The important thing isn't the pattern. It's that:

  • The stop sign makes sense
  • The position size has been calculated
  • And the plan includes what you do if the price doesn't move.

In day trading it would be similar. Context, level, trigger, stop, management. The rest is just decoration.

The real training. Education, practice, and record-keeping

If you want to do it right, there are three pillars that are non-negotiable.

Continuing education

Technical skills, fundamental (even if basic), microstructure if you trade intraday, psychology. You don't need a PhD, but you do need sound judgment.

Practice (for real)

Demo, replay, simulator, or small size. Practice isn't about "watching videos." Practice is about running and then reviewing.

Journal

Your secret weapon.

  • What surgery did you perform?
  • Why did you come in?
  • Did you stick to the plan?
  • How did you manage it?
  • What did you feel?
  • What would you improve?

Without a journal, you repeat mistakes without realizing it. With a journal, at least you see yourself.

And here I return to my previous point. If you're in a community that emphasizes execution and management, rather than signals, you progress faster. Because they force you to examine your decisions, not the market as an excuse.

Real risks of making a living from trading (and why many don't succeed)

Making a living from trading isn't just about "winning." It's about sustaining yourself.

Typical risks:

  • Volatility that takes you out of the game if you go big.
  • Significant losses due to overleverage or failure to cut.
  • stress , especially during the day.
  • Emotional pressure: paying rent in a market that owes you nothing.

The problem is that trading amplifies what you already are. If you're impulsive, you'll notice it. If you have trouble admitting mistakes, you'll notice that too.

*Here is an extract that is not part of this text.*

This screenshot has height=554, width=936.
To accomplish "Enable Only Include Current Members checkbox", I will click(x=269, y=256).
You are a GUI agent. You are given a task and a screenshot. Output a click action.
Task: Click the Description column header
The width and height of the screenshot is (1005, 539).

That's why consistency and discipline aren't just nice phrases. They're a skill. And you can train them.

So, where do I begin? A simple plan, nothing complicated

If you're just starting out or you're stuck, I would do something like this:

  1. Choose a style according to your life: swing trading if you have little time, day trading if you can have controlled sessions, scalping only if it really suits you.
  2. Pick one market and stick with it for a while. Don't jump from crypto to forex to futures every week.
  3. Define basic rules: when you trade, what setups, stop, risk per trade, daily or weekly loss limits.
  4. Practice with little or in sim, but record everything.
  5. Evaluate every 20 or 30 operations. Not every operation.
  6. Look for a serious environment: mentorship, a community, or a group where process, management, and practice are discussed. The Topstep Experience Community on Discord is an example of this approach, focused on execution and management with examples. This helps when you lack structure.

And be patient. Very patient. This isn't a straight line.


Conclusion

Trading and investing can be very powerful paths. To build wealth, to generate income, even to learn about yourself. But they are not easy, quick, or clean.

If I had to summarize this guide in one sentence, it would be this: your advantage is not in predicting, it's in managing and executing.

The market will do what it wants. You control only your risk, your rules, your size, and your discipline. That's what keeps you going. And from there, we can talk about profitability.